More generally, one of the most high-profile developments in treating patients who come in with stroke has been the availability of “clot-busting” or thrombolytic drugs. But they aren’t suitable for all stroke patients, and those who could benefit from them need to be assessed by a physician quickly.

Having stroke experts on a rota around the clock is challenging for an individual hospital, so Tallaght, Naas General Hospital and the Midland Regional Hospital in Mullingar have been running a telemedicine project to allow stroke physicians to be on call across all hospitals at once.

A robot (RP-7, from InTouch Health) allows a doctor at one hospital to videoconference with a patient and medical team at another site.

This means that patients can be assessed quickly when they come in, and this speed is important if their cases are suitable for clot-busting medications. “You have a limited time window in which this drug can be given, but almost as important a message is that the sooner you give this drug the better,” says Collins.

The year-long pilot telemedicine programme saw rates of thrombolysis – the breakdown of blood clots by drugs – increase at all three hospitals. Patient feedback has been positive and the robots are still in action across that network of hospitals.

Another approach to getting rid of a clot is to go after it with a medical device that is threaded up into the affected blood vessel itself. It’s an emerging area, says Joe Woody, president of vascular therapies at Covidien, a healthcare products company.

→ Available data
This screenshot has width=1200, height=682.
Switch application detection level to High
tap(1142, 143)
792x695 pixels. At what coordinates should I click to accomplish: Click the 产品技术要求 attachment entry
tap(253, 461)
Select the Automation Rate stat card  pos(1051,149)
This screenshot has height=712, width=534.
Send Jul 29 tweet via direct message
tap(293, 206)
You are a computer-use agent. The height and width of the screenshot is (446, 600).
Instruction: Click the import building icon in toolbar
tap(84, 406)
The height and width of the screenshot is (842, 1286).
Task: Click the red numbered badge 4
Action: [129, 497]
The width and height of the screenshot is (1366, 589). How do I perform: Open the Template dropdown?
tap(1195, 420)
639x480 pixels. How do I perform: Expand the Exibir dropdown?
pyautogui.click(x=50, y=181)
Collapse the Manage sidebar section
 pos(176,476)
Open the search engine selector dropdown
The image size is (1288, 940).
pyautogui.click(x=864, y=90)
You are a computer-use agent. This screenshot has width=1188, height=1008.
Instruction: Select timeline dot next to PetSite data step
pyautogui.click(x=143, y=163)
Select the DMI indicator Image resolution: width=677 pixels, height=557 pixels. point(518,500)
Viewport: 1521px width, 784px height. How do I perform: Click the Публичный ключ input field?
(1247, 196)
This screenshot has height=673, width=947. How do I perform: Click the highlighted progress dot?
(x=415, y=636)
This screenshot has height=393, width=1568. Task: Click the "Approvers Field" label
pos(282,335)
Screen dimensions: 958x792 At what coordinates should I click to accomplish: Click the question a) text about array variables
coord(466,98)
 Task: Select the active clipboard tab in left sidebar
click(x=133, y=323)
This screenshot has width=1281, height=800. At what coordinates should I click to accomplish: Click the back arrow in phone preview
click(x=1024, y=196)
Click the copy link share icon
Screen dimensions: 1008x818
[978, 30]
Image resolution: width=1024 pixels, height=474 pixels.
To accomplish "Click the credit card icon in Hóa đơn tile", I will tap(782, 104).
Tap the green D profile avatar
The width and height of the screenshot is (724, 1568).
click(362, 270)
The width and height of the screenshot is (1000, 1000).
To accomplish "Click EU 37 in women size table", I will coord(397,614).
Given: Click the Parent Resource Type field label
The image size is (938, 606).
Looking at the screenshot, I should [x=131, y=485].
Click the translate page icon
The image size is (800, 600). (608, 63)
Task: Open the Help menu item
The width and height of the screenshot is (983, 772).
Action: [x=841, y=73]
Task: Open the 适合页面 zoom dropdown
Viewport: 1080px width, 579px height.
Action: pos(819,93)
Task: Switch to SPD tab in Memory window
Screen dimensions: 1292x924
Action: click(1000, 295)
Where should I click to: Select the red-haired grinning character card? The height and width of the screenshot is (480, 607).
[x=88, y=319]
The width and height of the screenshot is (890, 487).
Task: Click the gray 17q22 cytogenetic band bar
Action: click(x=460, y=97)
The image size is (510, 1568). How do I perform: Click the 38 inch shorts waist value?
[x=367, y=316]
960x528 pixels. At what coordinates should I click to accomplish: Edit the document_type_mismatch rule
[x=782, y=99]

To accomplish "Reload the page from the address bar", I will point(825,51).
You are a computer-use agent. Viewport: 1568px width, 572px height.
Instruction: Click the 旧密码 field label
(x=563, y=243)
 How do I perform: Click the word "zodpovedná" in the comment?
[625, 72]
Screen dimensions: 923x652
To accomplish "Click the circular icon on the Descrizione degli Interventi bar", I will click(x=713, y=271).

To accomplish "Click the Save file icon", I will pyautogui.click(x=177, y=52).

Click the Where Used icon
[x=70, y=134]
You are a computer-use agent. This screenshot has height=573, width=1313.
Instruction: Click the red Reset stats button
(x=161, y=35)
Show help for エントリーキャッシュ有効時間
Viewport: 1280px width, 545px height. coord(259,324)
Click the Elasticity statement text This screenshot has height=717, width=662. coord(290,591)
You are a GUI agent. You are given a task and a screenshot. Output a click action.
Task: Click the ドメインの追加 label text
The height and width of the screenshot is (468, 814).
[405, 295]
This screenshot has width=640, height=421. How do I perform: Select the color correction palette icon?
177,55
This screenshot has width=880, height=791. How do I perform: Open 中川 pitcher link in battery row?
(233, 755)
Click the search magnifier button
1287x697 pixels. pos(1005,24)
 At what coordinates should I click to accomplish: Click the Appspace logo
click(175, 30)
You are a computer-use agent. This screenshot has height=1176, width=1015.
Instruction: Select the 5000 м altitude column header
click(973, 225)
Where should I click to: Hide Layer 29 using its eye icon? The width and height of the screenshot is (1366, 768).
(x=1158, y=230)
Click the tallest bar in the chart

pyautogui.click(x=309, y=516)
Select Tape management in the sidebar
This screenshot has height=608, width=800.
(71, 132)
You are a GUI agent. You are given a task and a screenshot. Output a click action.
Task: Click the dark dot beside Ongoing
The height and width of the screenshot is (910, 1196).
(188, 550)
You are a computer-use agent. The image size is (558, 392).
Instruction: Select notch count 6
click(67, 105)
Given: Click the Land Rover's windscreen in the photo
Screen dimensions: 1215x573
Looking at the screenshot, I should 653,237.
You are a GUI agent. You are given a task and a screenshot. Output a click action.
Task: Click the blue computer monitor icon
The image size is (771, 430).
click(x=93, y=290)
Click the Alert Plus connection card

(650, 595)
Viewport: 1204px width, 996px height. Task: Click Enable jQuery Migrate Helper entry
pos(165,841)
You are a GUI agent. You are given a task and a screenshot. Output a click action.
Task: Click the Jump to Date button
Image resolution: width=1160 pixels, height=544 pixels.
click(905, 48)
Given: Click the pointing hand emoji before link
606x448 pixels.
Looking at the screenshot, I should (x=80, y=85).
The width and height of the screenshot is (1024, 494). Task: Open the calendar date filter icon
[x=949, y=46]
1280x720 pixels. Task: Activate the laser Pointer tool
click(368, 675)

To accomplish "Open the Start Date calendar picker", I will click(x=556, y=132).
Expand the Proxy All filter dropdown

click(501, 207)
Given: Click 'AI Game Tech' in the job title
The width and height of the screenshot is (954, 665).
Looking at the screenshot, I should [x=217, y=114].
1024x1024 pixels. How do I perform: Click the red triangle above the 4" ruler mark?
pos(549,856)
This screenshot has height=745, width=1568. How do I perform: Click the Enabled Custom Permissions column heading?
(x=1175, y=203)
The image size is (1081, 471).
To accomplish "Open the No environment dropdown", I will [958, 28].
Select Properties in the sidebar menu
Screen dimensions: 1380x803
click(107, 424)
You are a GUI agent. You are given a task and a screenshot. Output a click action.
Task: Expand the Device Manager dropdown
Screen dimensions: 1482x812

→ Task to complete
Copy the stroke treatment passage word for word, starting at "The year-long pilot" and ending at "network of hospitals.".

→ Result of the task
The year-long pilot telemedicine programme saw rates of thrombolysis – the breakdown of blood clots by drugs – increase at all three hospitals. Patient feedback has been positive and the robots are still in action across that network of hospitals.